As do I, on a much larger scale than 99.9% of users on this forum. Just last night we had over 10 million pageviews. Of course, the VM host manager fucked I/O up and our performance was shit.

Which is why I'm just finishing my 10th beer since 2am! Of course after last night I don't care to see a fucking cluster/load balancer/ssl accelerator ever again.
 
We now discussed what are the things you can do and when.

My next question: how do you know WHEN is when?

What are the tools for diagnostic? What are the symptoms of imminent problems? What about favorite tools for these?

HH
 
My next question: how do you know WHEN is when?

Make sure to monitor page load times. cURL, IOS SAA, or third party utilities work well. You can also link your request rate to the number of servers to get an idea of front end load.

I do think you're getting ahead of yourself though. First get customers and traffic. Then, measure everything. Use that data to help you see where your bottlenecks are, and then work on those.

Edit: I did an article on this using cURL: Expose Web Performance Problems using RRDTool

Sean
 
Make sure to monitor page load times. cURL, IOS SAA, or third party utilities work well. You can also link your request rate to the number of servers to get an idea of front end load.

I do think you're getting ahead of yourself though. First get customers and traffic. Then, measure everything. Use that data to help you see where your bottlenecks are, and then work on those.

Edit: I did an article on this using cURL: Expose Web Performance Problems using RRDTool

Sean

Pretty much the 99.999% answer to the "when" question.

Only thing I would add is as your budget allows.
 
I gave a presentation to my local Linux user's group on LAMP tuning and my experiences scaling at b5media
http://www.muug.mb.ca/meetings/lamp_tuning_seanwalberg.pdf



Very nice presentation ( although some parts were too technical for me ).

I saw that at the end you were looking for a server ninja.

How do you find such a server ninja. I mean if you need a ninja because you're not technical. How do you know if its a good ninja, if you are non-technical? Catch 22.

Can you hire a good one part time? ( or is it the kind of thing that hard to do part time ) and what is good rates for that?

Yes I am probably getting ahead of myself. But I like to get an idea of what's beyond the horizon as I take the first steps. This is also a field that is completely new to me, so this way I have time to read up on some of the things. :D

Thanks all for your great contributions so far!

HH
 
How do you find such a server ninja. I mean if you need a ninja because you're not technical. How do you know if its a good ninja, if you are non-technical? Catch 22.

I got into the role because the owner was a friend of mine, and I would give him a hand with his server migrations and operations. As the company grew and took funding, they brought me in as a contractor. This was over the span of about 2 years. My full time replacement was found through a recruiter.

So, look to your personal network. Somewhere must be a friend or two who knows something about servers / networking (and can learn the rest), and can help you out until you have the problem of needing a full time person.

As for rates it will depend a lot. Hell, I did it for free for a while because the owner was an old friend and I found the work fun.

As an aside, I remember listening to a podcast (might have been Shoemoney's) where he interviewed the lead architect for Digg. He started out the same way, helping out as a friend, eventually growing into a full time role.

* PROVIDED INFORMATION
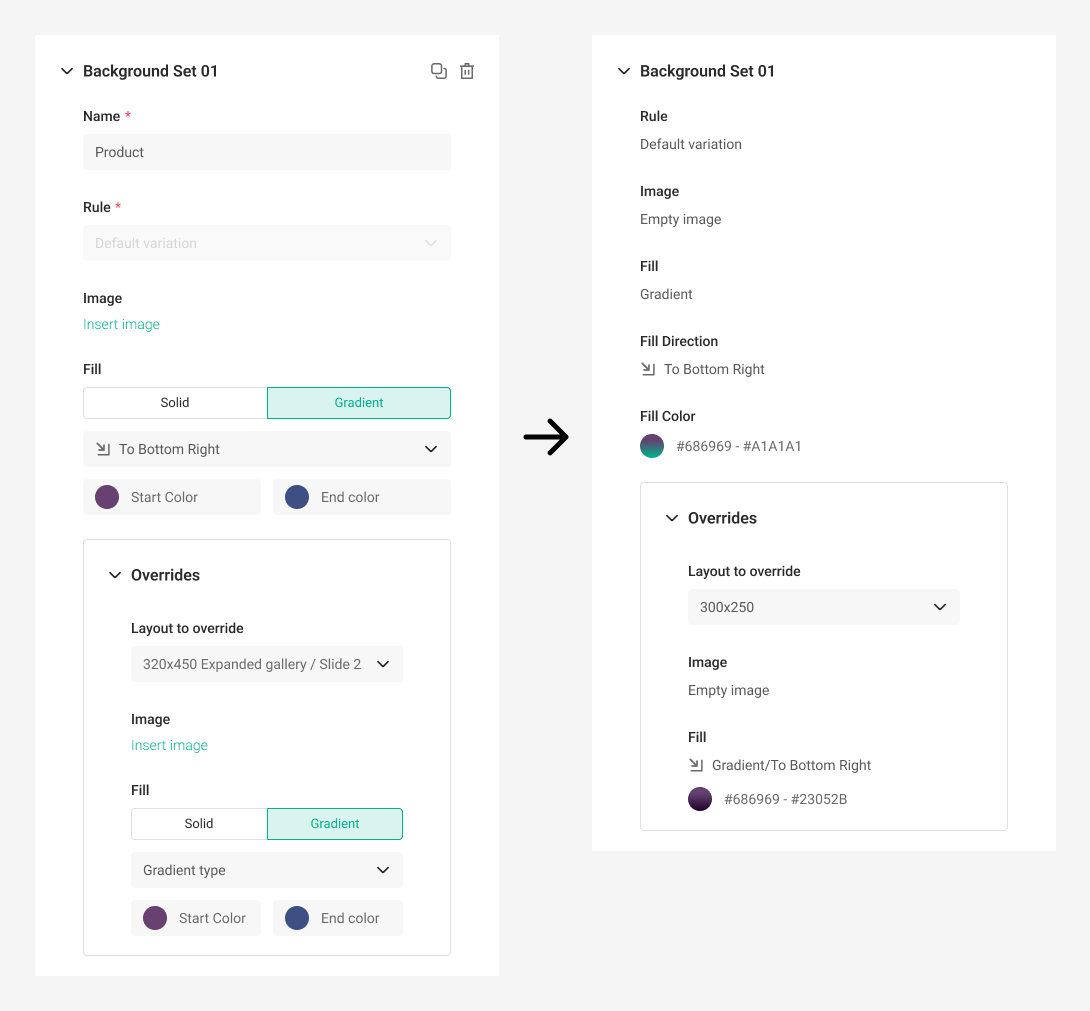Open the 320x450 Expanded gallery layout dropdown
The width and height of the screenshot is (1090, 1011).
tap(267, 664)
* * *
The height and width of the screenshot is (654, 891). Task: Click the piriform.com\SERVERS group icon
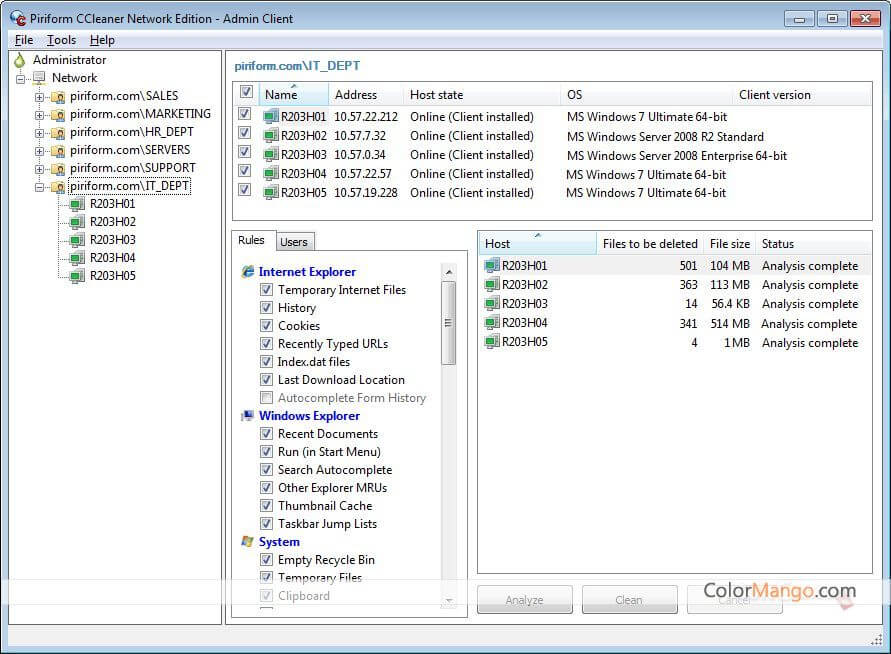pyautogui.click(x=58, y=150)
==
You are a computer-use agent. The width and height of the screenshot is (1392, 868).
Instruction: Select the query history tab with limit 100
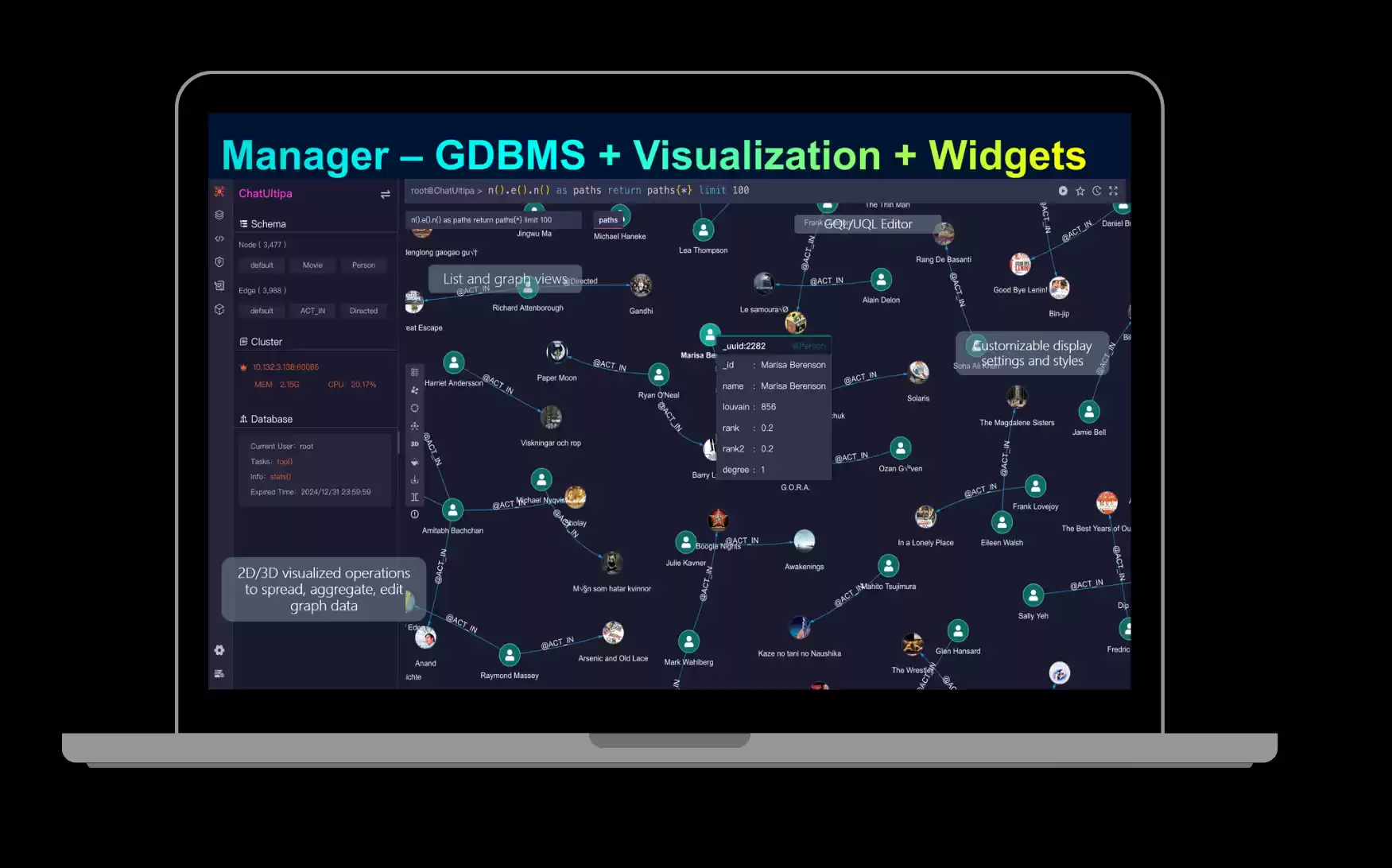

* WORK TO COMPLETE
1/ Render this sentence from the forum thread into Spanish: "Make sure to monitor page load times."
2/ From the forum thread, extract the passage starting with "We now discussed" and going on through "tools for these?".
The rows have nothing to do with the forum thread.

* COMPLETED EXERCISE
1/ Asegúrate de monitorear los tiempos de carga de las páginas.

2/
We now discussed what are the things you can do and when.

My next question: how do you know WHEN is when?

What are the tools for diagnostic? What are the symptoms of imminent problems? What about favorite tools for these?